→ TASK ITEM
Retype the line where "Screen dimensions: 1621x856" appears and each line that follows it down to the last line of the records below. Leave the pictures out.

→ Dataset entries
########
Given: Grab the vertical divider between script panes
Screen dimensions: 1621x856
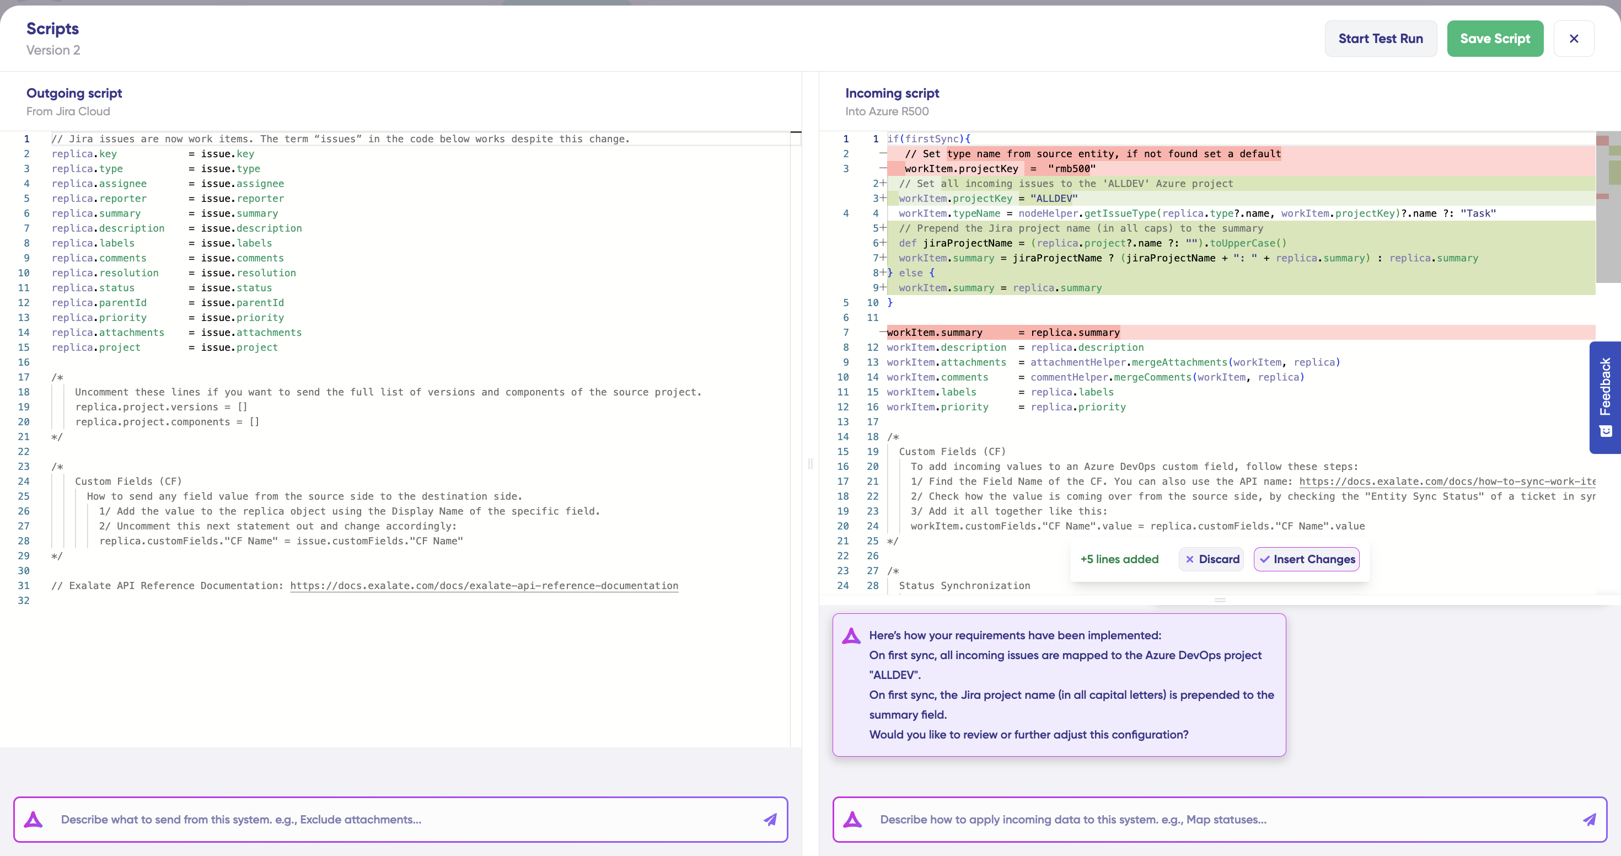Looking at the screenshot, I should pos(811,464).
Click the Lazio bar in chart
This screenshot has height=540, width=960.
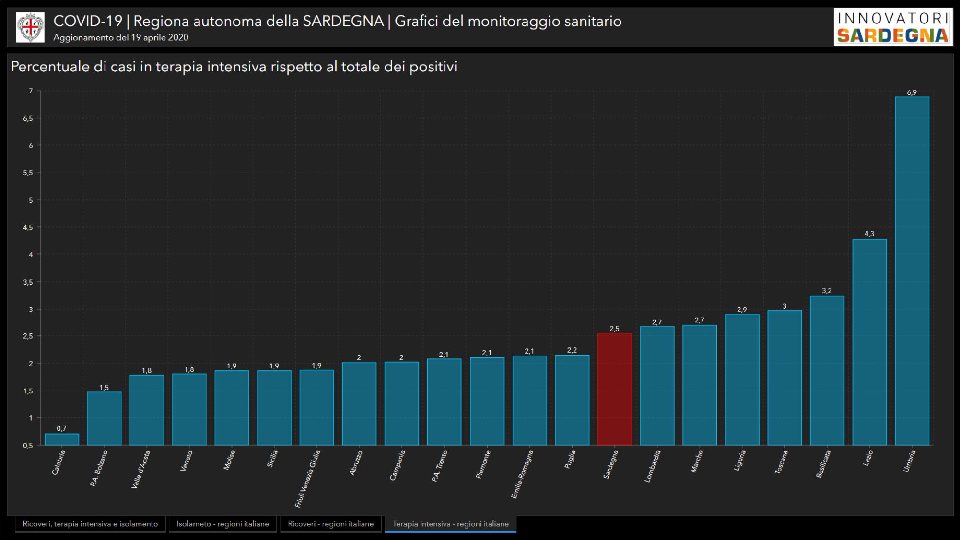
########
→ SOLUTION TO THIS EXERCISE
Screen dimensions: 1621x856
Looking at the screenshot, I should pos(811,464).
Click the Lazio bar in chart
This screenshot has height=540, width=960.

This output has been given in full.